Page 2: Where we look at Stevens the motivator
There’s no room for hand-holding in the NBA, and the notion that Stevens needs to constantly motivate his team is laughable. These are the elite of the elite; a league of about 500 human beings occupying the most coveted basketball jobs on the planet.
If they can’t find a way to get up for games and stay engaged, then that’s on them.
Stevens does have some role to play in managing the personalities and egos on this team. And, frankly, the circumstances of this season have not allowed for the necessary downtime to escape, as a team, and build some of the necessary off-court camaraderie that they usually can. There are no team dinners or group outings allowed, especially on the road.
“Can’t do anything. Literally can’t do anything,” Walker recently said. “We can go outside for, what, an hour I guess now, but everything is just different. Like, you can’t go to dinner, can’t go visit your friends that you have on the road. It’s just most of the time you’re just kind of cooped up in the room or just around the hotel. It’s just different.”
This all puts more pressure on the players to find their own motivation. Stevens can’t come up with “rah rah” speeches like Al Pacino in Any Given Sunday. Maybe if he had a team of Hollywood writers working for him every day, he could come up with something good from time to time. If he can get an orchestra to play something dramatic that crescendos at the peak of his speech, then maybe the Celtics can complete their comebacks.
Or the guys on the floor can be the professionals they’re paid to be.
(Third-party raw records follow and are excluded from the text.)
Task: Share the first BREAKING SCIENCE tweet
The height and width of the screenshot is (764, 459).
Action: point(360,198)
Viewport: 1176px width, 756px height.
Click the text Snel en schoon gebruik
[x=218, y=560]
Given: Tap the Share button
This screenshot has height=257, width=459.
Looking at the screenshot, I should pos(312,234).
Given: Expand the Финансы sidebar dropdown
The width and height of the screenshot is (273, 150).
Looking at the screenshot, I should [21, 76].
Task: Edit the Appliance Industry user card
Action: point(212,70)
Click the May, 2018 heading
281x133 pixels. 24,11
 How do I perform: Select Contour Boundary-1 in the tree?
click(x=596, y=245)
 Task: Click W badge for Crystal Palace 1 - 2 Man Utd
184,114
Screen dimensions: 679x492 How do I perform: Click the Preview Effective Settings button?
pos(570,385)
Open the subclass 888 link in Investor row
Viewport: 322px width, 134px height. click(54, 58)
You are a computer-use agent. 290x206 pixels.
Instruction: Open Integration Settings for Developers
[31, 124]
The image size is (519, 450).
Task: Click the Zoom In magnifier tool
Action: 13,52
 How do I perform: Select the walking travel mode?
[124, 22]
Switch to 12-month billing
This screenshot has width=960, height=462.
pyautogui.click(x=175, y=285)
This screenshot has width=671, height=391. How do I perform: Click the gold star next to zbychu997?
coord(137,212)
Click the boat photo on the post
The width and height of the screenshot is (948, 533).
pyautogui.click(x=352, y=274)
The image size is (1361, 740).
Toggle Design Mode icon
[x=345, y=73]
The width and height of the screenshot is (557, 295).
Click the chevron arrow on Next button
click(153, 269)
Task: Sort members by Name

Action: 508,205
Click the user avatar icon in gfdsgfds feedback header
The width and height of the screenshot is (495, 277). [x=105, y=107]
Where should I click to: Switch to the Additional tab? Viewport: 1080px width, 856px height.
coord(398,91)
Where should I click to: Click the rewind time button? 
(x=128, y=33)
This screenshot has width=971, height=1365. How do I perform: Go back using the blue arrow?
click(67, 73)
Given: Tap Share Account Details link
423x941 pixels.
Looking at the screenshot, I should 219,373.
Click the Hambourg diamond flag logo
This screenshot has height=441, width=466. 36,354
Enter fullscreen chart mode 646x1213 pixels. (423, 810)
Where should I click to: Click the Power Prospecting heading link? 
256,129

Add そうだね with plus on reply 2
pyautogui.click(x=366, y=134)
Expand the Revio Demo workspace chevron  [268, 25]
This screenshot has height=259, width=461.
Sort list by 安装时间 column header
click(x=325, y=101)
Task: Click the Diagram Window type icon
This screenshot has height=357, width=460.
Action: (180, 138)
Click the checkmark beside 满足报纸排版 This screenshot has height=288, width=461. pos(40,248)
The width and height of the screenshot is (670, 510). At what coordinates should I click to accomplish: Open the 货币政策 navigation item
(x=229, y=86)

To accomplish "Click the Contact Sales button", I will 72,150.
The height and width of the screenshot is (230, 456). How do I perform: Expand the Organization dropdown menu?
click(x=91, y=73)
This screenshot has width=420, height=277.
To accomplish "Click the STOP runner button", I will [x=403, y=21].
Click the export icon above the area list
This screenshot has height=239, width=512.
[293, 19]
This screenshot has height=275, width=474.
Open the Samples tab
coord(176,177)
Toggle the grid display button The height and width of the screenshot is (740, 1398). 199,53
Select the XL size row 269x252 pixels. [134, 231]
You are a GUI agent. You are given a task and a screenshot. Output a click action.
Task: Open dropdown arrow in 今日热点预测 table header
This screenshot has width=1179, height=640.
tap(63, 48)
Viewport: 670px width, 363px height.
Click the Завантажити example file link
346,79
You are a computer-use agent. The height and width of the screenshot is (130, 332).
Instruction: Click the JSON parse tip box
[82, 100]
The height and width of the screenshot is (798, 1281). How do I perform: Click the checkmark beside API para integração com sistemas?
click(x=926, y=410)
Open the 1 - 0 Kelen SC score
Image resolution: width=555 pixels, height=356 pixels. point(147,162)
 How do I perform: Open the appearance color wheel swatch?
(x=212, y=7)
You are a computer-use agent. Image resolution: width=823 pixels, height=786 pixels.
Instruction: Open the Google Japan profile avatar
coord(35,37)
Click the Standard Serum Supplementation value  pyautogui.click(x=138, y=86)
This is something I’ve said for a few years now. If you’re being paid eight figures per year to do something, you should not need someone on the sidelines (getting paid less than you, by the way) yelling at you to convince you to do your job properly. You should be enough of a professional to go out and perform, period.
But I don’t see a team that lacks motivation here. I see a team that is losing because they can’t overcome the cumulative adversity this season has thrown at them.
As a fan, I just want this team to be healthy long enough to rediscover how to play as a team. Once that happens, anything’s possible.